喜多(CEO室 CDPO Division シニアディレクター) 富士通全体でグローバル標準化のプロジェクトが進んでおり、その中でも私はCRMおよびERP(営業領域)の推進リーダーをしています。利用者目線で進めるために、推進チームが現場出身者を中心に構成されていることが、OneCRMプロジェクトの大きな特徴のひとつです。私自身、一貫して営業畑の人間です。
友廣(グローバルマーケティング本部 デジタルセールス統括部 統括部長) 富士通に入社したのは2020年6月です。入社後は、グローバルマーケティング本部に所属し、富士通ではデジタルセールスと呼んでいるインサイドセールスチームの立ち上げを行いました。
マーケティングで取り組みたかったことは、CRMやMAなどのシステムを一気通貫でつなぎ、見込み顧客と呼ばれる状態から受注まで、お客様のデータをきちんとつなぐこと。そしてシステムだけではなく、マーケティングと営業組織が連携すること。その戦略を推進するべく、かつてのチームメイトであり、信頼できるマーケターの矢岡さんにもお声がけしました。
Salesforceは自由度が高い分、活用に悩んでしまう組織も多いです。デジタルセールスはSalesforce活用の鍵にもなる戦略的なミッションを持ったチームとして立ち上げました。ビジネスプロセスにおいて、マーケティングとセールスの間にあり、さまざまな面で両者の「かすがい」のような存在になればと考えていました。
矢岡(グローバルマーケティング本部 グローバルGTM統括部 マーケティングエクスペリエンスデザイン部 部長) デジタルマーケティング全体のプロセスやオペレーションをグローバルで標準化する部門の責任者を担っています。OneCRMのプロジェクトでは、MAのリプレイスやリード管理プロセスの標準化も行いました。
実は、当初はマーケティングがマーケティングのことだけをしている状態でした。
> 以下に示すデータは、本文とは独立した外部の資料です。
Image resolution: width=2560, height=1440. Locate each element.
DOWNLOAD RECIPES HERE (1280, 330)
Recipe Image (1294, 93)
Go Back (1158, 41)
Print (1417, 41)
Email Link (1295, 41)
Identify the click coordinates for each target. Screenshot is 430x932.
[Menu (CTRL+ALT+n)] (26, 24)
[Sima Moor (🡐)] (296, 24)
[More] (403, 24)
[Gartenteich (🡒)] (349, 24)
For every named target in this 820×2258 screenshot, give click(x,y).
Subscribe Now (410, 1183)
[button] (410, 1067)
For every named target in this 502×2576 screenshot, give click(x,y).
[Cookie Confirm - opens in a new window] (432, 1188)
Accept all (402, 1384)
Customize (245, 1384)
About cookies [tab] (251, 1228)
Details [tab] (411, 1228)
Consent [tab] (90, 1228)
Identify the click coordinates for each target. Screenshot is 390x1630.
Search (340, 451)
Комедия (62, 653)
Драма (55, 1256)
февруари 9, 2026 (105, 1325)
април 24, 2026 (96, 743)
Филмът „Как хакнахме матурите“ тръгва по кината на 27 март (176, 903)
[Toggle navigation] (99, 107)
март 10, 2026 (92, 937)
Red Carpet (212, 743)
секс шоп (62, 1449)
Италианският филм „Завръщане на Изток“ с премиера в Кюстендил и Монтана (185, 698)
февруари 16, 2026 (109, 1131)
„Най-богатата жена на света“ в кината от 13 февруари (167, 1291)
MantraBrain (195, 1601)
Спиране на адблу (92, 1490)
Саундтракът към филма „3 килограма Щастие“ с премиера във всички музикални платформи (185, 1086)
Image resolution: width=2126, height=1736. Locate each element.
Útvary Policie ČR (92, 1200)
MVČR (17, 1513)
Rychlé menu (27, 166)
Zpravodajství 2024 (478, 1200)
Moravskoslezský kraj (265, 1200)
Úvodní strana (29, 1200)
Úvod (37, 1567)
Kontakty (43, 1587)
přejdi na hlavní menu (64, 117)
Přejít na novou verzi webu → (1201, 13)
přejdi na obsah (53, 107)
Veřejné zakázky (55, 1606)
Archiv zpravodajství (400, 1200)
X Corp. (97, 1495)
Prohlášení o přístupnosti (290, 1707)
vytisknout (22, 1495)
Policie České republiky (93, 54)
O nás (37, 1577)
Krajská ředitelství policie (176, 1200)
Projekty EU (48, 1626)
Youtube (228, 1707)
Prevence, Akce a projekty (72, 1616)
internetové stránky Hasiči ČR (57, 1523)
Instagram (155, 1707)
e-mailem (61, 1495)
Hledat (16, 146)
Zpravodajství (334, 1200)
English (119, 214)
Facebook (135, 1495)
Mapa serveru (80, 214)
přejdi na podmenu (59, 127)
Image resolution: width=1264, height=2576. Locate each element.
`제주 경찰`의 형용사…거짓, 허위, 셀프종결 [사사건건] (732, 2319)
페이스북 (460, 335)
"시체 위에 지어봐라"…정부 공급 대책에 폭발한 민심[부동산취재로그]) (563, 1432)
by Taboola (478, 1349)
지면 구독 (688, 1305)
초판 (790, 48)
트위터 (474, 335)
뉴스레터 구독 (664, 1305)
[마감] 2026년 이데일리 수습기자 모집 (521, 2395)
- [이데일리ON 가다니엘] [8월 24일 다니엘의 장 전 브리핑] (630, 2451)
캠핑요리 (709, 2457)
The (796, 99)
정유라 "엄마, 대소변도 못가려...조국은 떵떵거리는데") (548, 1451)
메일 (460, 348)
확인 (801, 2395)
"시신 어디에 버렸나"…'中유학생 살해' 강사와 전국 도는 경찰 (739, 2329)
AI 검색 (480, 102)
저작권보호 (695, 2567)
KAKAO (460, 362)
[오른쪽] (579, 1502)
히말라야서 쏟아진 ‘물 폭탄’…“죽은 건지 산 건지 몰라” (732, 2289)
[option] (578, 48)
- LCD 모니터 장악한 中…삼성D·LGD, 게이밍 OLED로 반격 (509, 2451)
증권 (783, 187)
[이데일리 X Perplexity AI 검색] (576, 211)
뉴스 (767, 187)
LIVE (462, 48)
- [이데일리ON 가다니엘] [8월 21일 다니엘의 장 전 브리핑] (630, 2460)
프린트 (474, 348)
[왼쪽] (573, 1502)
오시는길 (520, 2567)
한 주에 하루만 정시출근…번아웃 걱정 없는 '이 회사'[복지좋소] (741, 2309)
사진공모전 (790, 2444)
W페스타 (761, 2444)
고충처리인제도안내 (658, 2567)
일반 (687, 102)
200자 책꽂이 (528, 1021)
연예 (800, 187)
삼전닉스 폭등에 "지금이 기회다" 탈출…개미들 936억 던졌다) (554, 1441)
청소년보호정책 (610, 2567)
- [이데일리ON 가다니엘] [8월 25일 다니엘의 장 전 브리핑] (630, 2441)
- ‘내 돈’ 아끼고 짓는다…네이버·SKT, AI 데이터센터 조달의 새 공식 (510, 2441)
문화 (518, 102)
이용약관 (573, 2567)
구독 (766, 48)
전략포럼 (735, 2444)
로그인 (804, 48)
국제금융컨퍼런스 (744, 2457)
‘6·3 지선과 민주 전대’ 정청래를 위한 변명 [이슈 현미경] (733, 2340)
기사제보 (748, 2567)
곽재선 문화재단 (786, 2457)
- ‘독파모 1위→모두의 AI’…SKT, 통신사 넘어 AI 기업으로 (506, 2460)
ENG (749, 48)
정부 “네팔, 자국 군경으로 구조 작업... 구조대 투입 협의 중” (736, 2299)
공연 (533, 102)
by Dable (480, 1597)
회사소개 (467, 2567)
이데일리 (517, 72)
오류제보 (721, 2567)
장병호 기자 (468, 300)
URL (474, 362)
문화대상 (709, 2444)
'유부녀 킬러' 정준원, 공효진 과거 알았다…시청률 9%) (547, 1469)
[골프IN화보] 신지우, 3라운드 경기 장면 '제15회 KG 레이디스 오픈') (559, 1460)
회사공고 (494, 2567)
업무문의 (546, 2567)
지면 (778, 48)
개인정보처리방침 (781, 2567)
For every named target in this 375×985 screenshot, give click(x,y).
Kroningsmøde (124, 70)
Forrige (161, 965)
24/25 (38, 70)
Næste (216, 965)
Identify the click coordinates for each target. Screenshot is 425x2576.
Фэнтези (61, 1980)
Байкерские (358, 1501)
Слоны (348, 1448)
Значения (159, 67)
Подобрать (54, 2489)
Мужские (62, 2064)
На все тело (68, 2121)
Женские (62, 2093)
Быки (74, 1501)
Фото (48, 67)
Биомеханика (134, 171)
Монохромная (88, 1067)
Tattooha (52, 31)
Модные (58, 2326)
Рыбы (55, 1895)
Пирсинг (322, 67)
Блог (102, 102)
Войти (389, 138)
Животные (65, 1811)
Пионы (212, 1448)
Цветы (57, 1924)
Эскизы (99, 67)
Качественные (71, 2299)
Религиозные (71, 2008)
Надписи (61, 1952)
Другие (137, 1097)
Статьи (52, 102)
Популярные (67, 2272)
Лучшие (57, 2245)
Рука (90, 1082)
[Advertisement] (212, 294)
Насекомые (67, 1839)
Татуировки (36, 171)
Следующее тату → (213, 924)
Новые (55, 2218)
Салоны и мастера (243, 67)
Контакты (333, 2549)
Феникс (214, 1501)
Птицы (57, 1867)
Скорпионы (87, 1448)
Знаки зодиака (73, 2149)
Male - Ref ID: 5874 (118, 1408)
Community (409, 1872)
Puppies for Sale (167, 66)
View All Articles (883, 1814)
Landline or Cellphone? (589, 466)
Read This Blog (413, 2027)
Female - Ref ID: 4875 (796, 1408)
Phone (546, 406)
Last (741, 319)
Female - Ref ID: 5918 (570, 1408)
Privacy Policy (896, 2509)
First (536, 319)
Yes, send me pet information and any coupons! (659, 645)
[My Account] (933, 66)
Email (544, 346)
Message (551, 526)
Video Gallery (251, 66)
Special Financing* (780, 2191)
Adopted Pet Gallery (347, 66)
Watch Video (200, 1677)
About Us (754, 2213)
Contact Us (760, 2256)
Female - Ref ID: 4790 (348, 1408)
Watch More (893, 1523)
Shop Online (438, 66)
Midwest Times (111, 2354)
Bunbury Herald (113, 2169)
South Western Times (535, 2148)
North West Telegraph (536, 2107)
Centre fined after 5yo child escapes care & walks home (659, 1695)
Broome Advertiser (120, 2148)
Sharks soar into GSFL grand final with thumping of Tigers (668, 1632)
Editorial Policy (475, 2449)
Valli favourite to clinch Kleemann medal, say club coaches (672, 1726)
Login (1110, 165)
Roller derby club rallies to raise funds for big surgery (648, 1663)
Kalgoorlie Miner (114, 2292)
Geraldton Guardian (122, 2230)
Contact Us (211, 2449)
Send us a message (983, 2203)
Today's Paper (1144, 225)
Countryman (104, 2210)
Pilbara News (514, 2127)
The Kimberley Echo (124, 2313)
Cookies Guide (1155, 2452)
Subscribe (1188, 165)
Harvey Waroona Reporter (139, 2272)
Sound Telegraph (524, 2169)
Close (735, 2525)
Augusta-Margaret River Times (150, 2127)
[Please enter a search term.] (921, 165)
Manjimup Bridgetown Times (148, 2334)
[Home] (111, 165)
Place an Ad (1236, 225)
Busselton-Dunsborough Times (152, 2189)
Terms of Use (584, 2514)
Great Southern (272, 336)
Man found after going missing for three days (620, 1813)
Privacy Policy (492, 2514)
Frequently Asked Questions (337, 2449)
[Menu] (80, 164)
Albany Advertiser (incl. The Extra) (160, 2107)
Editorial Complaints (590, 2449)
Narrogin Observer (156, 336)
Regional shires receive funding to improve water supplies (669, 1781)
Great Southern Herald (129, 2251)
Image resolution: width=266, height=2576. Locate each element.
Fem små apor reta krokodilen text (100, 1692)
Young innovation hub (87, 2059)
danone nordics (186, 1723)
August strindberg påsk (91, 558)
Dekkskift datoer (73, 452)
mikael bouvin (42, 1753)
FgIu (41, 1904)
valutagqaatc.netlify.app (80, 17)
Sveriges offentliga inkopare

山本CMOのひと声をきっかけに、喜多さんが推進するOneCRMプロジェクトにマーケティングもきちんと参画することが決まったのです。非常に良いタイミングでご一緒させてもらえたと思っています。
──2018年以降、働き方改革やデジタルマーケティングの推進を本格化されています。顧客フロント部門においてはどのような変化があったのでしょうか。
喜多 大きくふたつの変化がありました。ひとつは働き方の変化。IT業界全体で人材流動性が非常に高まっていますが、富士通でもジョブ型の人事制度が始まり、従来の製造業的な雇用を脱却しています。たとえば、以前はひとつの部署で長く同じ顧客を担当することが多かったところ、社内ポスティングや外部人材の登用によって、人の入れ替わりが多くなった部署もあります。そして営業現場の働き方も変化が求められています。リモートワークが定着したことで、働く時間や働く場所は変化し、情報共有や顧客との商談方法も変わってきているからです。
もうひとつはビジネスモデルの変化。DX企業への転換を目指す当社ですが、お客様の要件を聞いて最適なソリューションを組み立てる営業スタイルを得意としてきました。現在は、「オファリング型」のビジネスに転換していくため、ビジネスプロデューサーへのリスキリングを進めています。オファリング型のビジネスではお客様に「何の価値を提供するのか・何を提案するのか」が重要です。これをグローバル全体でマネジメントしていく必要があるため、この観点からも商談管理の方法を変える必要がありました。